> **WORK INSTRUCTIONS**
Can you quote the passage on remote work from "Millions of people" to "without losing effectiveness."?

> **GIVEN PASSAGE**

——————————

Millions of people around the world began working from home — or at least out of their traditional office — in the last year.

And while the majority of the global workforce cannot work remotely, a McKinsey study finds up to one quarter of the workforce in advanced economies can do so for three to five days a week without losing effectiveness.

“Executives have indicated in surveys that hybrid models of remote work for some employees are here to stay. The virus has broken through cultural and technological barriers that prevented remote work in the past, setting in motion a structural shift in where work takes place, at least for some people,” states the McKinsey report.

And with the vaccine rolling out around the globe and travel restrictions starting to lift, work from home can become work from anywhere.

That is — as long as “anywhere” offers reliable internet service.

Princess Cruises says its ships will offer the brand’s MedallionNet Wi-Fi service, whose “land-like” connectivity will make remote work and distance learning at sea possible.

——————————

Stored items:
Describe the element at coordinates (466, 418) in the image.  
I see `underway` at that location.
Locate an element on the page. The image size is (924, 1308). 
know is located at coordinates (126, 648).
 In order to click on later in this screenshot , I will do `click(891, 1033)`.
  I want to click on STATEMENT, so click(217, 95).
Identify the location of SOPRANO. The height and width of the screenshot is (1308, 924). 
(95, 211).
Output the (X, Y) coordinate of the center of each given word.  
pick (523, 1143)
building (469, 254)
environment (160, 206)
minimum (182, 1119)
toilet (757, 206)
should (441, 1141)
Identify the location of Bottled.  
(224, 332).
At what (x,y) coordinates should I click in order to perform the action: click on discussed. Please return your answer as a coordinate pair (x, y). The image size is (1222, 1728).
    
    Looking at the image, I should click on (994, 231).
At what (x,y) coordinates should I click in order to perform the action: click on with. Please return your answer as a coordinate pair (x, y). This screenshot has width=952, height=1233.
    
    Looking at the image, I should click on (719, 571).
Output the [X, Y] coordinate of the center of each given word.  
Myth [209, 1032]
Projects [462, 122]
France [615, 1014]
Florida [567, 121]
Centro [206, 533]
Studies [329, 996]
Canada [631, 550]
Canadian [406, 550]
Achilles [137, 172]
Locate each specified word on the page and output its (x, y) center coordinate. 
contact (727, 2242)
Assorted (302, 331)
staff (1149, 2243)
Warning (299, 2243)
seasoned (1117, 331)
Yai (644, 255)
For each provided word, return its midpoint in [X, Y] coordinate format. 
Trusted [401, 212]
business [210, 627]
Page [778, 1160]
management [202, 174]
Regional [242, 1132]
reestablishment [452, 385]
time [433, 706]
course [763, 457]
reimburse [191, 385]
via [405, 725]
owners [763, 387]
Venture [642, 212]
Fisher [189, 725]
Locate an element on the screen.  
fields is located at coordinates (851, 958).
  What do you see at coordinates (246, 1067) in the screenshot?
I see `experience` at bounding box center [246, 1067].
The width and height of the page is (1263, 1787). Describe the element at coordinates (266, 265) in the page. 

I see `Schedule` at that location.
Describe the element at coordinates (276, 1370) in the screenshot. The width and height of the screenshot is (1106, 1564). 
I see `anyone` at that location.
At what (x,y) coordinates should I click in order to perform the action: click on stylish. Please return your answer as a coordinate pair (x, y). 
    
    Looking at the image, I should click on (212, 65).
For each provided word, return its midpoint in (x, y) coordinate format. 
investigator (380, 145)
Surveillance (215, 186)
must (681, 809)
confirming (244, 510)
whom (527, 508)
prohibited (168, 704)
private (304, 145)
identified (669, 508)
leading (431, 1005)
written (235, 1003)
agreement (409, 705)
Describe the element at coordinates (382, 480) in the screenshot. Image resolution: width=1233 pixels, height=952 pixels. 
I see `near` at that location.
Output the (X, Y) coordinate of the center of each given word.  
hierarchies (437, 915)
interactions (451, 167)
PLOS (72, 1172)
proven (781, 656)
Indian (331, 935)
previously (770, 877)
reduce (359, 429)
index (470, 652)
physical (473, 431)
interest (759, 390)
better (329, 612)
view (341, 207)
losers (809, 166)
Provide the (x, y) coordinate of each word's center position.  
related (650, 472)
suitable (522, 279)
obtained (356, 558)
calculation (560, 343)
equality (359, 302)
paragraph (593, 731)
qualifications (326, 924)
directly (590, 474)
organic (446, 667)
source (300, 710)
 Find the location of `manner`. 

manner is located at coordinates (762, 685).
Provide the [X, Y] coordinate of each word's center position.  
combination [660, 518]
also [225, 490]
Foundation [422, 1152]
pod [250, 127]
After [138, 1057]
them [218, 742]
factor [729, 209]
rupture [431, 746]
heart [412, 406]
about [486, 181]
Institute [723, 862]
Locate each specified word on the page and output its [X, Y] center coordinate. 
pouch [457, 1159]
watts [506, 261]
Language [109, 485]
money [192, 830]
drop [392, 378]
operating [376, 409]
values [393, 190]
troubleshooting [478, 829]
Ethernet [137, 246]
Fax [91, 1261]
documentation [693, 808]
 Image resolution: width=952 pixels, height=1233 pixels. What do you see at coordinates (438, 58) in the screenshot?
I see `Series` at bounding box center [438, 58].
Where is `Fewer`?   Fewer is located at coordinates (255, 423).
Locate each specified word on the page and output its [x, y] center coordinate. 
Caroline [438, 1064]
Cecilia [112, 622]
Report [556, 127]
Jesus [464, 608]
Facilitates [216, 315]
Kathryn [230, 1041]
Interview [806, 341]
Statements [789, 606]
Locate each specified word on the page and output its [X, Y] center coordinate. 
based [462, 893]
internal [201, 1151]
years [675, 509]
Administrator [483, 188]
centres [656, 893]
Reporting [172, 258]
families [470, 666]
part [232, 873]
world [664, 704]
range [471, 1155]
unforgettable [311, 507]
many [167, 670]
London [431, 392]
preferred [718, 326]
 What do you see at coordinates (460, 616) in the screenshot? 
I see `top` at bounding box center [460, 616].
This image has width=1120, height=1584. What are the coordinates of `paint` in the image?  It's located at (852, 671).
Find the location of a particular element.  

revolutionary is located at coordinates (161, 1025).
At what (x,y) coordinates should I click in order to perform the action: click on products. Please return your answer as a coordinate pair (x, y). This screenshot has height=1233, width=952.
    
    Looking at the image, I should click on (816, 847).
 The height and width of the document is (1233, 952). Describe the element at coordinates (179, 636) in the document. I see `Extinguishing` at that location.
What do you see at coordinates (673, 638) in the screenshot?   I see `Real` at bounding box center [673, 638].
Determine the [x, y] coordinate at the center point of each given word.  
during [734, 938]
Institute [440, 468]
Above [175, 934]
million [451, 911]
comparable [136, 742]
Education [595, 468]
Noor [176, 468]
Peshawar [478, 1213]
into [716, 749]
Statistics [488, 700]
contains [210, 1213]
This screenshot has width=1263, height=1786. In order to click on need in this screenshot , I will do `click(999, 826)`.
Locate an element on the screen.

——————————

> **ANSWER FOR THE TASK**
Millions of people around the world began working from home — or at least out of their traditional office — in the last year.

And while the majority of the global workforce cannot work remotely, a McKinsey study finds up to one quarter of the workforce in advanced economies can do so for three to five days a week without losing effectiveness.